Leaving out every picture, copy the lines of the data exactly, from the first through the line containing "3. INTELLIGENCE ARTIFICIELLE (506, 819)".

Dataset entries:
######
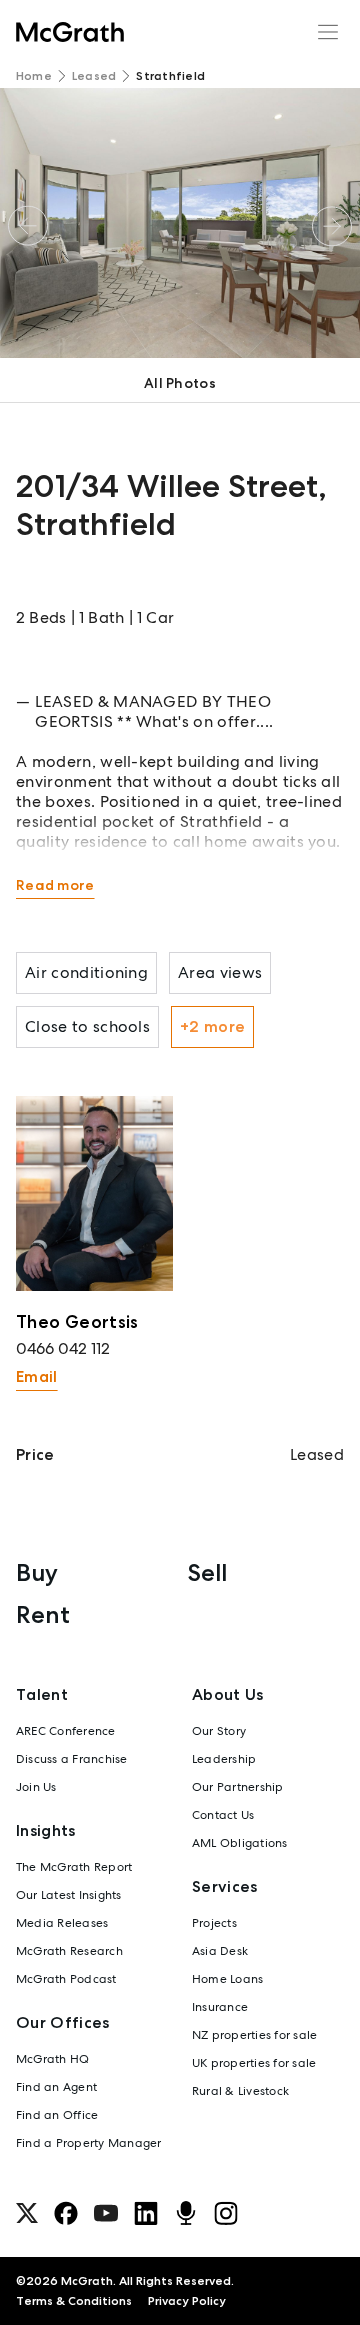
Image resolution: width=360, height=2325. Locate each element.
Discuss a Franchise (72, 1759)
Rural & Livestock (240, 2091)
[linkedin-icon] (146, 2213)
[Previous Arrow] (28, 226)
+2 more (212, 1026)
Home (34, 76)
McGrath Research (69, 1951)
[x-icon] (27, 2213)
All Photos (180, 383)
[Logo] (70, 32)
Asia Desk (220, 1951)
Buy (37, 1572)
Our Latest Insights (69, 1895)
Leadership (224, 1759)
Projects (214, 1923)
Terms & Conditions (74, 2301)
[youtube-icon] (106, 2213)
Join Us (36, 1787)
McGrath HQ (52, 2059)
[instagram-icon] (226, 2213)
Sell (207, 1572)
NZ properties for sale (254, 2035)
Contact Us (223, 1815)
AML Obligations (240, 1843)
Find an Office (57, 2115)
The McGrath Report (74, 1867)
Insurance (220, 2007)
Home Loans (227, 1979)
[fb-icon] (66, 2213)
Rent (43, 1614)
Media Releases (62, 1923)
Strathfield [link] (170, 76)
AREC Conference (66, 1731)
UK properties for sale (254, 2063)
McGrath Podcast (66, 1979)
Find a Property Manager (89, 2143)
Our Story (219, 1731)
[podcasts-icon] (186, 2213)
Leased (94, 76)
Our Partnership (238, 1787)
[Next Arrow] (332, 226)
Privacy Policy (187, 2301)
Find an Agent (56, 2087)
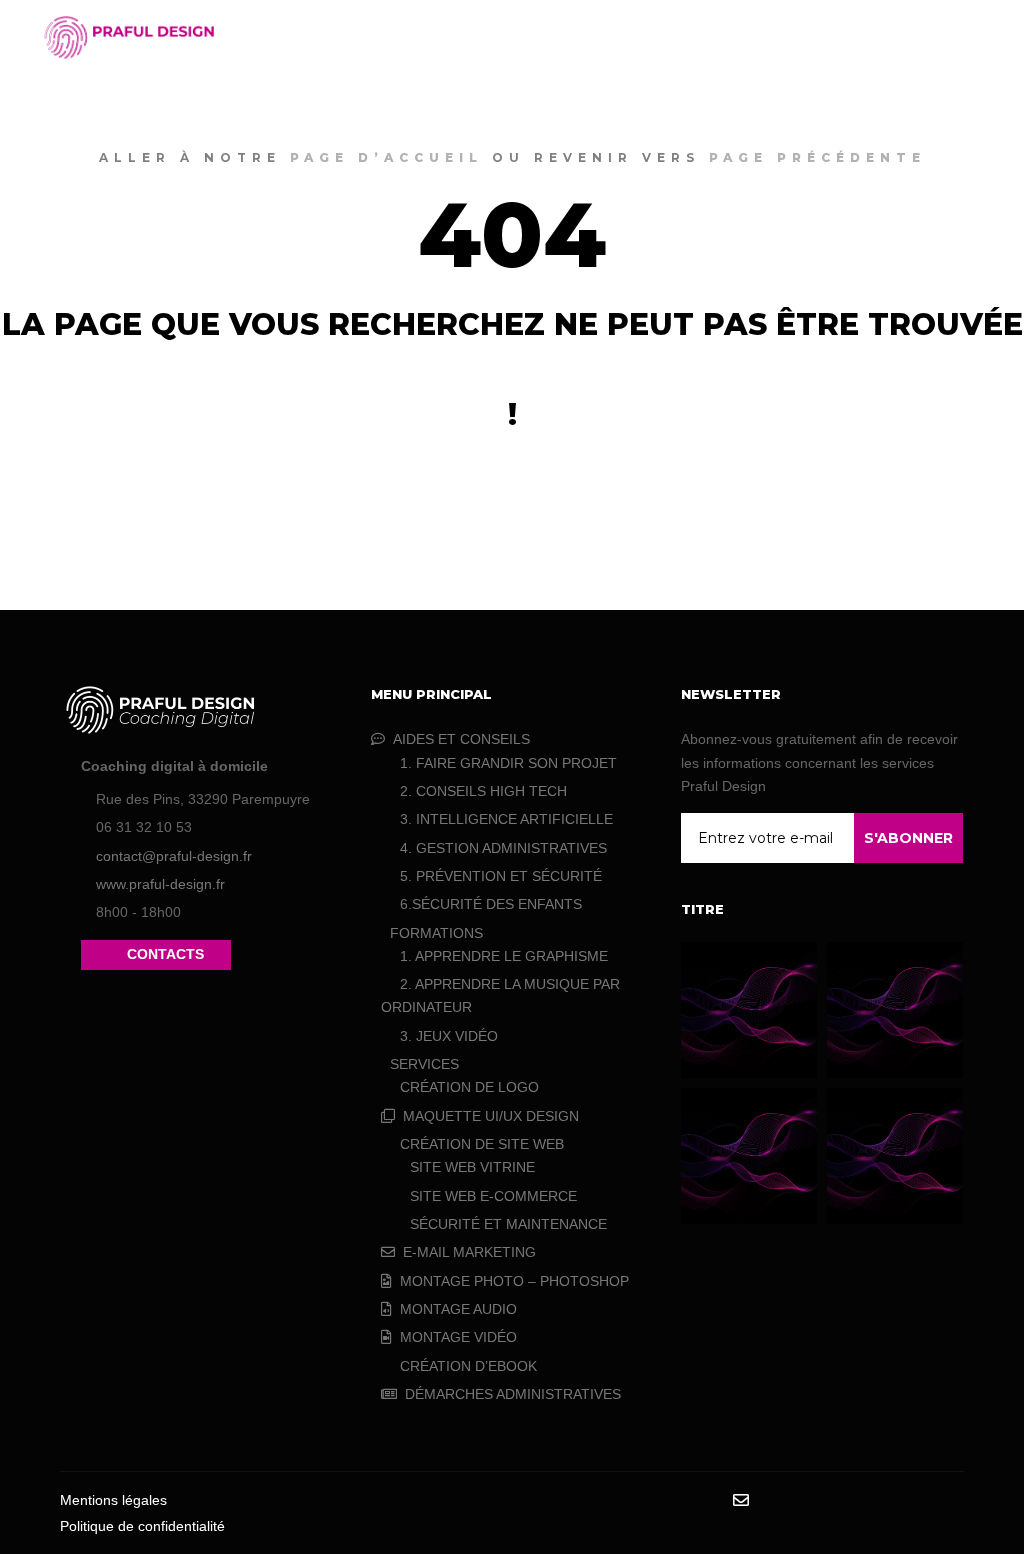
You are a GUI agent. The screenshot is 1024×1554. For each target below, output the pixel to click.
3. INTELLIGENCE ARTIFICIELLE (506, 819)
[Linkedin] (831, 1501)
######
_Exercise response_.
Image resolution: width=360, height=2325. Locate each element.
Discuss a Franchise (72, 1759)
Rural & Livestock (240, 2091)
[linkedin-icon] (146, 2213)
[Previous Arrow] (28, 226)
+2 more (212, 1026)
Home (34, 76)
McGrath Research (69, 1951)
[x-icon] (27, 2213)
All Photos (180, 383)
[Logo] (70, 32)
Asia Desk (220, 1951)
Buy (37, 1572)
Our Latest Insights (69, 1895)
Leadership (224, 1759)
Projects (214, 1923)
Terms & Conditions (74, 2301)
[youtube-icon] (106, 2213)
Join Us (36, 1787)
McGrath HQ (52, 2059)
[instagram-icon] (226, 2213)
Sell (207, 1572)
NZ properties for sale (254, 2035)
Contact Us (223, 1815)
AML Obligations (240, 1843)
Find an Office (57, 2115)
The McGrath Report (74, 1867)
Insurance (220, 2007)
Home Loans (227, 1979)
[fb-icon] (66, 2213)
Rent (43, 1614)
Media Releases (62, 1923)
Strathfield [link] (170, 76)
AREC Conference (66, 1731)
UK properties for sale (254, 2063)
McGrath Podcast (66, 1979)
Find a Property Manager (89, 2143)
Our Story (219, 1731)
[podcasts-icon] (186, 2213)
Leased (94, 76)
Our Partnership (238, 1787)
[Next Arrow] (332, 226)
Privacy Policy (187, 2301)
Find an Agent (56, 2087)
You are a GUI agent. The screenshot is 1024×1554. For each target below, output the pixel to click.
3. INTELLIGENCE ARTIFICIELLE (506, 819)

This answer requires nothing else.